--- START ---
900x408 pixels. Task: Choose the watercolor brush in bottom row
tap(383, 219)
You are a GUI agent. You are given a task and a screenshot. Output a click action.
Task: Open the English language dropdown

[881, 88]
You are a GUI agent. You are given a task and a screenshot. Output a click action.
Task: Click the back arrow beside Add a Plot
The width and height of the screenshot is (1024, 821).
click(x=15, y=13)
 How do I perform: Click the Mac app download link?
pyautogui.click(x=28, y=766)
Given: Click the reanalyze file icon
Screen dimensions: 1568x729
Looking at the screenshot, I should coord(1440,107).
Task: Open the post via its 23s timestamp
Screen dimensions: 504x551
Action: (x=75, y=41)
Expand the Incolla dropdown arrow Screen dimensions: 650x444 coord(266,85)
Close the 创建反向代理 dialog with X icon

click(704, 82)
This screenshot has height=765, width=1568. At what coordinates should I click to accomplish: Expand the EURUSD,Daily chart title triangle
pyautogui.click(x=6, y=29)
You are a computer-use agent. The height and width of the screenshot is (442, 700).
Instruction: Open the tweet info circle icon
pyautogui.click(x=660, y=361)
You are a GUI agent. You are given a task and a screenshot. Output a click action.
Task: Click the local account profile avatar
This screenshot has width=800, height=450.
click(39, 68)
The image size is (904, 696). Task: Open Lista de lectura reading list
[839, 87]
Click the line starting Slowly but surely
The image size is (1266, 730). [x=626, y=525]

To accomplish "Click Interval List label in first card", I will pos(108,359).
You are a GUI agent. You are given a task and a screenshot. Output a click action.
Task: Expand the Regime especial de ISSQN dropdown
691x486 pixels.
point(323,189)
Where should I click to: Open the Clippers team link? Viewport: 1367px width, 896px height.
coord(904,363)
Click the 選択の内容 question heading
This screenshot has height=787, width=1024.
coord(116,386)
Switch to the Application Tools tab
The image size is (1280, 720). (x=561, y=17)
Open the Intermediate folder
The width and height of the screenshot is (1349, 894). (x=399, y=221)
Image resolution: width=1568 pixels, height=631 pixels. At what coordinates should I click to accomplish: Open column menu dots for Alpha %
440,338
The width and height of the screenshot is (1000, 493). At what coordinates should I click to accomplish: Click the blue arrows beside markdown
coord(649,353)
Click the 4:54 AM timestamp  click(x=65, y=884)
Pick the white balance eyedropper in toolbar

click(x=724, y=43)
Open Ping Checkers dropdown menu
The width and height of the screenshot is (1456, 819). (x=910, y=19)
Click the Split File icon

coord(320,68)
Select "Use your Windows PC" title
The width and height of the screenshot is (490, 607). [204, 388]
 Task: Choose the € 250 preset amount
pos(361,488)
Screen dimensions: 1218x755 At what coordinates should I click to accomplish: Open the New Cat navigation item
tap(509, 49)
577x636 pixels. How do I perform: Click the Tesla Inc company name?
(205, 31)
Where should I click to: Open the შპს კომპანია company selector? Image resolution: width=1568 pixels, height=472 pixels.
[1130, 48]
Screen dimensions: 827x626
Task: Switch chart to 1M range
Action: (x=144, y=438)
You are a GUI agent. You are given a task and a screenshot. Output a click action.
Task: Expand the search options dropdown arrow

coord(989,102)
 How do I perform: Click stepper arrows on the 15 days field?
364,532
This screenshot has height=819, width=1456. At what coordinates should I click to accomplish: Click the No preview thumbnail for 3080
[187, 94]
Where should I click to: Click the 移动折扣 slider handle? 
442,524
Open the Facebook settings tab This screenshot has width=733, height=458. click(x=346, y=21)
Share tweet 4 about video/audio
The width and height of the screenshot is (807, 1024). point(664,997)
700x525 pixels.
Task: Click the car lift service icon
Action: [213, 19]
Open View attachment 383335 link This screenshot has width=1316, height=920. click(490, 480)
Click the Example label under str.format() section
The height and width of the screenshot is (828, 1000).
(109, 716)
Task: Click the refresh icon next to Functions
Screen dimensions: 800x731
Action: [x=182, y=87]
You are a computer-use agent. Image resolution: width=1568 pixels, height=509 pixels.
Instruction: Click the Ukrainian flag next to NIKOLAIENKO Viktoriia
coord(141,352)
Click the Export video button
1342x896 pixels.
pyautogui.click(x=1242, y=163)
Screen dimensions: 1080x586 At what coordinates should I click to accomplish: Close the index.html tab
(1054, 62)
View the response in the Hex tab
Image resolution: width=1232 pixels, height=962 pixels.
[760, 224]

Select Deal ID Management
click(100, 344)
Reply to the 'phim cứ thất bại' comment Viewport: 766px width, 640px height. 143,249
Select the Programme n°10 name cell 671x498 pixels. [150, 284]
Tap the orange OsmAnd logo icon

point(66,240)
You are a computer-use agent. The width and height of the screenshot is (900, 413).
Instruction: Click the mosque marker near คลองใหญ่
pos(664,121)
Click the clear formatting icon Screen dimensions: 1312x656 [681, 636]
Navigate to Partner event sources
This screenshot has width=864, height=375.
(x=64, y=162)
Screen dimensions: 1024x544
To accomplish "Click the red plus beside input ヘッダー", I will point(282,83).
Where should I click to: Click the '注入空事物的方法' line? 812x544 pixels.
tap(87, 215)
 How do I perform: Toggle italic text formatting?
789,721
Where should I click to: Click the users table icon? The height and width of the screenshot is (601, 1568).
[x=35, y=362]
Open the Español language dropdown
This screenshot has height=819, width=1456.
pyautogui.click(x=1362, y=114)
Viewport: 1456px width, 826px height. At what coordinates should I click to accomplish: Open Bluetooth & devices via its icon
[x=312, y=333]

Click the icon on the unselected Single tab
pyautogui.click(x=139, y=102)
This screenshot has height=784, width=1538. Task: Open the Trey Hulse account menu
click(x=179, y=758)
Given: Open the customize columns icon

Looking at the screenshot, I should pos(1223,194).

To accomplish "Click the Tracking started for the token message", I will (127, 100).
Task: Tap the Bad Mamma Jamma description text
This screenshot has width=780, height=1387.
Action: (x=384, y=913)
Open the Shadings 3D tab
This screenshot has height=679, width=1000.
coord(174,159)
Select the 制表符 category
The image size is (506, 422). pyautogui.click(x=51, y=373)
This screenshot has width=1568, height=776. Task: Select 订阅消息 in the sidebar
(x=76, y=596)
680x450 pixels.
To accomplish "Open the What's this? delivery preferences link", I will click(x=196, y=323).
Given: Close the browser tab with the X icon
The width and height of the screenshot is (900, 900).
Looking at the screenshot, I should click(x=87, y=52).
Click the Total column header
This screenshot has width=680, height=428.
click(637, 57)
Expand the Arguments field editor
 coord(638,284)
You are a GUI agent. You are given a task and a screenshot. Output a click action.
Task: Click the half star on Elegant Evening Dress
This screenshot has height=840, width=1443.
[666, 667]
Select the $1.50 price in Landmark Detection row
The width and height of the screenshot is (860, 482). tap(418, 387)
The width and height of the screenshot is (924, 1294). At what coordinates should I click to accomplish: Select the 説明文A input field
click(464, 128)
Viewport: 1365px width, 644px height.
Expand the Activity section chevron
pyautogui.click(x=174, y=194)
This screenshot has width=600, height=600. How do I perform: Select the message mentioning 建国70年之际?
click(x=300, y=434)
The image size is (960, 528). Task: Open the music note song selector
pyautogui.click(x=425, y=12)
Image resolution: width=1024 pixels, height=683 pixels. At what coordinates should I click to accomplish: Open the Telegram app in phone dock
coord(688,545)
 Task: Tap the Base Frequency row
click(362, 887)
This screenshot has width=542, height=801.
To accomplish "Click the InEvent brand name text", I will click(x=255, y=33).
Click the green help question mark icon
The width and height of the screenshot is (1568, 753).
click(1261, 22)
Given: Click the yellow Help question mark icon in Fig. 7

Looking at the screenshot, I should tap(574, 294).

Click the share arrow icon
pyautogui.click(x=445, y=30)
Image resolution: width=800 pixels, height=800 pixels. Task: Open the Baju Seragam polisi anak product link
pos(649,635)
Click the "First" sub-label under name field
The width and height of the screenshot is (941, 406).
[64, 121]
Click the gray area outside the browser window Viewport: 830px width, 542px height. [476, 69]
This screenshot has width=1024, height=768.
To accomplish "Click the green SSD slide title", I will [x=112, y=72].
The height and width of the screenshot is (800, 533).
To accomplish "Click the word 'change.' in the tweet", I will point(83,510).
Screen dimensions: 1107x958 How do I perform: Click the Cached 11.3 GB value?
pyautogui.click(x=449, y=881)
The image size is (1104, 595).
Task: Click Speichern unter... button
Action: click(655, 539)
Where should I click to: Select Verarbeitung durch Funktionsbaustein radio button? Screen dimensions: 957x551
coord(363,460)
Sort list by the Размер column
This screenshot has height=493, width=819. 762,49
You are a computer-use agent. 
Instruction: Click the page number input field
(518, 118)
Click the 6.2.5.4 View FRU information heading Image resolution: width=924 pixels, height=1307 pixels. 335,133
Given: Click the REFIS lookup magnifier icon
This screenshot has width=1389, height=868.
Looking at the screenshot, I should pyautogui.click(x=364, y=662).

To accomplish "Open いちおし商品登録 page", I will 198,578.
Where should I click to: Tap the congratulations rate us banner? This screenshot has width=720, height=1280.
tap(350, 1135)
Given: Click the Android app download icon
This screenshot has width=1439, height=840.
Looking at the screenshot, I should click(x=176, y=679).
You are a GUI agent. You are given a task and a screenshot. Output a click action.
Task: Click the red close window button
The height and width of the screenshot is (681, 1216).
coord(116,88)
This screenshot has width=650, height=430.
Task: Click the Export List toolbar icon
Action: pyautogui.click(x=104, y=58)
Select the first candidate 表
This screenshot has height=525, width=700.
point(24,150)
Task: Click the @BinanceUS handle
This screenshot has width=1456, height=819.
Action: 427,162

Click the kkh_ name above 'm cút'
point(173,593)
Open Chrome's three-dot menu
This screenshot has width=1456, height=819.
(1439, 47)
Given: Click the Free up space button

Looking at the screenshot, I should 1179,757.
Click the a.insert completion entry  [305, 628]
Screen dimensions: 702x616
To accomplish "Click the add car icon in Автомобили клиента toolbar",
--- END ---
» **What is expected**
Search the records above for the string "green". Copy every line that contains it.

» **Answer to this problem**
Click the green help question mark icon
To accomplish "Click the green SSD slide title", I will [x=112, y=72].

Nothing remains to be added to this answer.